◆ **Required tasks**:
a) Reproduce the part of the box turtle egg-laying thread starting at "I feed them" and ending at "lkwagner (Nov 17, 2013)".
b) Carry on writing the box turtle egg-laying thread from the point where it stops.

◆ **Source excerpt**:
• • • •

# Problem with egg-laying



## LTygress (Nov 17, 2013)

I have four female box turtles, and one male, split between two enclosures. One particular female is definitely a favorite of the male - I have seen him mounted on her several times.

Well I was just walking past their enclosure, and noticed something bright white. As I got closer I knew what it was - an egg. But UNLIKE the typical box turtle, this egg was not in a freshly dug hole, it was not in a pit, it wasn't even hidden under something. She was in a "sun spot" where the sun hits the enclosure through the sliding glass door of the house, but several UVB lights are set up to actually give them the rays they need.

What's worse is that I have had her for a little over a year, and she has NOW laid a total of four eggs. The previous three were buried, but NONE of them were laid together. The previous three were each about 2-3 weeks apart, in different locations.

I've done plenty of research, and I have had other successfully bred box turtles. And all research says they lay their eggs in a "clutch" of about 2-3 eggs, buried in a small pit. So why is this one laying one egg at a time, and not even bothering to bury this last one?

Is this a sign of "inadequate" nesting spots? The enclosure is pretty large - about 10 feet by 4 feet. and I only keep They not only have a little pond, but they have an actual water fall fountain in there. I also put lots and lots of sphagnum moss all across the enclosure, about 4" deep. So digging is one of the easiest parts! And because it's sphagnum moss, it stays humid pretty easily. There are twisted up branches and root systems from dead brush in the woods behind the house, a few pieces of slate rock making caves, and of course, and grass growing quite well.

I feed them darn near everything from the produce section that they'll eat (minus oranges, iceberg lettuce, and onions), along with earth worms, super meal worms, slugs that my nieces and nephews find, crickets (one of their favorites), and even some hard-boiled eggs now and then. People think it's funny because I go grocery shopping and spend more money getting all of the food for my turtles than I do on myself, so I know they're well taken care of!

So why is she not creating a nest and laying eggs all at once in there? What am I missing?


----------



## lkwagner (Nov 17, 2013)

• • • •

◆ **Data lines**:
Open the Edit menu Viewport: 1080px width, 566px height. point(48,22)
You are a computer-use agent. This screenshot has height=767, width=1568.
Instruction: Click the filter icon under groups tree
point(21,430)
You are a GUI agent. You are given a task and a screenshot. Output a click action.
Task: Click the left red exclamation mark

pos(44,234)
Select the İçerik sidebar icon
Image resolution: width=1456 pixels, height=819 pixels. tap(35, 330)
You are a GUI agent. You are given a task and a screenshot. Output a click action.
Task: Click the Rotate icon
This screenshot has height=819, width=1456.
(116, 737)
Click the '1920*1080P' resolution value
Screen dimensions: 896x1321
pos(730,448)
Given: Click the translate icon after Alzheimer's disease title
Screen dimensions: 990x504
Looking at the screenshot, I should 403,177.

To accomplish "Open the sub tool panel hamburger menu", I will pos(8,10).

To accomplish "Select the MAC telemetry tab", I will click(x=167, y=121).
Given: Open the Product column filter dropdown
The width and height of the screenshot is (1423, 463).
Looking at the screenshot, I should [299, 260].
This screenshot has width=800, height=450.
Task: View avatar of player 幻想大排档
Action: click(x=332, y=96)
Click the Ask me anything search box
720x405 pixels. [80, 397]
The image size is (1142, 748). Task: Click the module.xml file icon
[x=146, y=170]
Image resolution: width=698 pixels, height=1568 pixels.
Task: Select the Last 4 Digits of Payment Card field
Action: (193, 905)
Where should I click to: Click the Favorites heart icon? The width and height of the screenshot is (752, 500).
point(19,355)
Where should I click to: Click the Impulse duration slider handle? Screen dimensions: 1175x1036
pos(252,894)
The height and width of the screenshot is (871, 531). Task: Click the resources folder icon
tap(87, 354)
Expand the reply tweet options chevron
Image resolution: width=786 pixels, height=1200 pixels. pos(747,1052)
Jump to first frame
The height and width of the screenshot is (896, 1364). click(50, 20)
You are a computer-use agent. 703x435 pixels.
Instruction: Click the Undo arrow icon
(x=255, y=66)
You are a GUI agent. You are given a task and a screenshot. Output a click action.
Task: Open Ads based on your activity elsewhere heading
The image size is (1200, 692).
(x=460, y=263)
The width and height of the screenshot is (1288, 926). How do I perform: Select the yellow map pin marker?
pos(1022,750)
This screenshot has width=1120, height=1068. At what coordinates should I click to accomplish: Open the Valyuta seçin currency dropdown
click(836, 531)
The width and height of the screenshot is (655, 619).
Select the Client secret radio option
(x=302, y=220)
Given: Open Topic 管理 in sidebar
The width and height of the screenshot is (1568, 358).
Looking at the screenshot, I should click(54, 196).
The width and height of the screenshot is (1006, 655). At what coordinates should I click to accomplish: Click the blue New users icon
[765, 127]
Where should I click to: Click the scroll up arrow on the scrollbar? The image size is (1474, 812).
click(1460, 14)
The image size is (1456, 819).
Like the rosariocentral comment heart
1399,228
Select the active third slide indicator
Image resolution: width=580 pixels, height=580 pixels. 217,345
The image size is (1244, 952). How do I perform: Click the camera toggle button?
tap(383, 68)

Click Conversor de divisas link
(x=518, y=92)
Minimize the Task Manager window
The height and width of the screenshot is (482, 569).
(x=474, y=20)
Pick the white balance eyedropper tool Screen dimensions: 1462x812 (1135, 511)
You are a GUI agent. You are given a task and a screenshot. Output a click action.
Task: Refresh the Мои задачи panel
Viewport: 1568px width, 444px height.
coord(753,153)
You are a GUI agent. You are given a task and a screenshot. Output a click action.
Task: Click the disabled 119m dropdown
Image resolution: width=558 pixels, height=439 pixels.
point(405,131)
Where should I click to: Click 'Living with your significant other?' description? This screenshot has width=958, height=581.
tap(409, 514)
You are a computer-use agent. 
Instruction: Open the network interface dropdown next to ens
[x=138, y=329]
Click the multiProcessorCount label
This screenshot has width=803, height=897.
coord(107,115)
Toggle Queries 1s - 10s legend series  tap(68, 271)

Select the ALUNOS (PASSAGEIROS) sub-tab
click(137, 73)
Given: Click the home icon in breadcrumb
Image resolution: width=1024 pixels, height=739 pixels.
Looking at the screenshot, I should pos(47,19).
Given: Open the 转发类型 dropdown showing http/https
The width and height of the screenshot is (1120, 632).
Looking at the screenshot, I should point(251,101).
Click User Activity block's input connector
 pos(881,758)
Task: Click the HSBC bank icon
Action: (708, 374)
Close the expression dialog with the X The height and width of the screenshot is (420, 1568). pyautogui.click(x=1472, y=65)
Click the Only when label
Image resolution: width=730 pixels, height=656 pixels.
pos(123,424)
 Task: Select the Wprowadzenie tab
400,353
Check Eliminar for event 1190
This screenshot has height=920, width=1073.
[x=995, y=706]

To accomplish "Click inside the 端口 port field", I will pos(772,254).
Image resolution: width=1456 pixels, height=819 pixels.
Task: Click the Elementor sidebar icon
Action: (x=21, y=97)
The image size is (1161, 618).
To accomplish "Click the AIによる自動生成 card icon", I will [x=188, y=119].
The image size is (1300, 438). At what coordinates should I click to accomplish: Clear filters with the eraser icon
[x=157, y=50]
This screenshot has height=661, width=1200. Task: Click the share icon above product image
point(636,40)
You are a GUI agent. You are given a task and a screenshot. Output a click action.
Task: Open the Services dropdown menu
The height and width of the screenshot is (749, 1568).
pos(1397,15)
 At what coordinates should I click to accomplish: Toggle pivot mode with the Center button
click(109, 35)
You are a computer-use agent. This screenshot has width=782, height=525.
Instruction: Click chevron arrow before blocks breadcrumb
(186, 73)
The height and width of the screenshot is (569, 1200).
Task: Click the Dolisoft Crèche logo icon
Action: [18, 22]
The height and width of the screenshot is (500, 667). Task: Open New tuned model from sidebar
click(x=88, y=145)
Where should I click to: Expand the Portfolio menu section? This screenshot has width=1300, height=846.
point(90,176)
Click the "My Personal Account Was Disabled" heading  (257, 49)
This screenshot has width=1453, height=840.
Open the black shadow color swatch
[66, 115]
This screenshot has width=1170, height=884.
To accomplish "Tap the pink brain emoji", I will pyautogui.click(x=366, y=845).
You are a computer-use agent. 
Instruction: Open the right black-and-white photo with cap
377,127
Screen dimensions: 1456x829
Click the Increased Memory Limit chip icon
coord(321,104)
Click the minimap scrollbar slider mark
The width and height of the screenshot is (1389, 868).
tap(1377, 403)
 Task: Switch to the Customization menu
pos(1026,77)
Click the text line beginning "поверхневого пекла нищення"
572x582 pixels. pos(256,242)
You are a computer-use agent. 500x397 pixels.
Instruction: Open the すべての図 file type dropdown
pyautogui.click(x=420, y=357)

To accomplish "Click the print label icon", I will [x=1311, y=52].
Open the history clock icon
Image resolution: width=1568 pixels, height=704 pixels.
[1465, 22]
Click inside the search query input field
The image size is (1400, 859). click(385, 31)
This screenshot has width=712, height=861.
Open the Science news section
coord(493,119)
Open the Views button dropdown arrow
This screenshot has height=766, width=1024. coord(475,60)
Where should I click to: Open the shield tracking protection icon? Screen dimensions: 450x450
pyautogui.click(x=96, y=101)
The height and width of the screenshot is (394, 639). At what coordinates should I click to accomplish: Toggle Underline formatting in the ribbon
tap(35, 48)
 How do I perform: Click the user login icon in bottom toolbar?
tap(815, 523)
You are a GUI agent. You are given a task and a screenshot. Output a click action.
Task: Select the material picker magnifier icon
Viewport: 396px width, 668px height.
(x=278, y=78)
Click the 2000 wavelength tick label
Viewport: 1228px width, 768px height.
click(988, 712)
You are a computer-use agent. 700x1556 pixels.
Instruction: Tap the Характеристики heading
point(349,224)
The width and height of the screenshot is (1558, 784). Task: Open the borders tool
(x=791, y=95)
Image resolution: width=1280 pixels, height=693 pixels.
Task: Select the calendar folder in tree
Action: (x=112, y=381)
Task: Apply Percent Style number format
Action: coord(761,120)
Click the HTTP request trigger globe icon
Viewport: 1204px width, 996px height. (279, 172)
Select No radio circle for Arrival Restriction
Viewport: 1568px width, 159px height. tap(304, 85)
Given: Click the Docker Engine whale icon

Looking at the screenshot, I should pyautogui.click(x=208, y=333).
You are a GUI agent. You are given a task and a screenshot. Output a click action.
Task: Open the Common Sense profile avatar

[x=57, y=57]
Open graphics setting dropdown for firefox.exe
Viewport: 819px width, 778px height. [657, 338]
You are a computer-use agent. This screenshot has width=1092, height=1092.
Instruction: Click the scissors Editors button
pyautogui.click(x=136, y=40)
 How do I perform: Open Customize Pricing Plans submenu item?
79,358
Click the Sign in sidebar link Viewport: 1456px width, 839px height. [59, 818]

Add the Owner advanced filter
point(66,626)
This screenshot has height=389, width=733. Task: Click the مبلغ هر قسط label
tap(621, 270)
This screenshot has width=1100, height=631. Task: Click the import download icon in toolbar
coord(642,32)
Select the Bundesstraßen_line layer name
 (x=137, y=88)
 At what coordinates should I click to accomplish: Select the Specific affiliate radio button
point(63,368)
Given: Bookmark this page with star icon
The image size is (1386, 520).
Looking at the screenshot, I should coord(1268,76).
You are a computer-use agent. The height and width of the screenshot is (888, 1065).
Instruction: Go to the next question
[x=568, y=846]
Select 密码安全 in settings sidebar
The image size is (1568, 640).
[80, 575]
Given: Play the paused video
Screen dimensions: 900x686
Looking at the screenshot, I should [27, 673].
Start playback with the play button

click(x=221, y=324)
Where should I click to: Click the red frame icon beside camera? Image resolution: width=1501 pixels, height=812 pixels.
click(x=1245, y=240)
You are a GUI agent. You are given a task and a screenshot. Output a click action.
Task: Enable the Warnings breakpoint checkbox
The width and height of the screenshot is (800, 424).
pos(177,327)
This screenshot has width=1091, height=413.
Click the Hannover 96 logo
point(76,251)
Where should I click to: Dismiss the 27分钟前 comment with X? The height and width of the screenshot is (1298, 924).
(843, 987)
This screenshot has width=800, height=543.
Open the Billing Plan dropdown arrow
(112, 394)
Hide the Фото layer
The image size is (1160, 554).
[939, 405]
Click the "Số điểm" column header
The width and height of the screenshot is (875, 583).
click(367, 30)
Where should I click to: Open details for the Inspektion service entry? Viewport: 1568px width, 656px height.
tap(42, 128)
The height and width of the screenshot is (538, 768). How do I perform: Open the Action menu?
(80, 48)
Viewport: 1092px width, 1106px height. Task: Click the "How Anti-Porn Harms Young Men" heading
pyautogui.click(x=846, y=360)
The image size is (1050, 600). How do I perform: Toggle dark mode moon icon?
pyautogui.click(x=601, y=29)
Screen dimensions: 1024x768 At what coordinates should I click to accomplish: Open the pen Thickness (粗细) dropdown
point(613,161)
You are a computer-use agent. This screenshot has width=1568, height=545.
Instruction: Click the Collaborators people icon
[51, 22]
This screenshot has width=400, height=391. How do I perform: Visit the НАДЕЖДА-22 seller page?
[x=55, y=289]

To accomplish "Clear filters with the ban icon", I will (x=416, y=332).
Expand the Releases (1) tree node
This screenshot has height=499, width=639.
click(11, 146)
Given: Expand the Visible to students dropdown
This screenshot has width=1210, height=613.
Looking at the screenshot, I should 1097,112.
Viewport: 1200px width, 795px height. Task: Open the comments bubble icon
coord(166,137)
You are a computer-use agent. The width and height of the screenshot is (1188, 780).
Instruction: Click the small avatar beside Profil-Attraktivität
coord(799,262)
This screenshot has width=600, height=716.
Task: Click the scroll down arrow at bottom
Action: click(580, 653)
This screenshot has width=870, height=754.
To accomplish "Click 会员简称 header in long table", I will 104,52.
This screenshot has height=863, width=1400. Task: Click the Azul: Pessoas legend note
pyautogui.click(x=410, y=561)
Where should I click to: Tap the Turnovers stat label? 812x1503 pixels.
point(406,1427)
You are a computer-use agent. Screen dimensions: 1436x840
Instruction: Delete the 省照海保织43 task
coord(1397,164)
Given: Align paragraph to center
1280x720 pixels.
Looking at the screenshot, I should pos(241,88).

• • • •

◆ **Task-by-task answers**:
a)
I feed them darn near everything from the produce section that they'll eat (minus oranges, iceberg lettuce, and onions), along with earth worms, super meal worms, slugs that my nieces and nephews find, crickets (one of their favorites), and even some hard-boiled eggs now and then. People think it's funny because I go grocery shopping and spend more money getting all of the food for my turtles than I do on myself, so I know they're well taken care of!

So why is she not creating a nest and laying eggs all at once in there? What am I missing?


----------



## lkwagner (Nov 17, 2013)

b)
Have her previous eggs been fertile? Sounds to me like they're not and that is the problem but I'm no expert


----------



## LTygress (Nov 17, 2013)

Yes, they were. One of them died because it dried out, but the other two were fertile and hatched. I just don't know why she isn't laying them together and didn't bury this one.

Also, with how many times the male has been on her, there's almost no way they can be INfertile (and she lets him mate each time too). It's his favorite female, I swear.


----------



## Yvonne G (Nov 17, 2013)

Hi LT:

Welcome to the Forum!

I don't know that answer to your question, however, sometimes if eggs aren't fertile they get deposited on top of the ground.


----------



## tortoise5643 (Nov 17, 2013)

Yvonne G said:


> Hi LT:
> 
> Welcome to the Forum!
> 
> I don't know that answer to your question, however, sometimes if eggs aren't fertile they get deposited on top of the ground.



But not all times so don't discard. In fact, I hatched my first ever tortoise/turtle exactly one week ago and it was laid right snack dab in the middle of the cage next to another egg.


----------



## LTygress (Nov 18, 2013)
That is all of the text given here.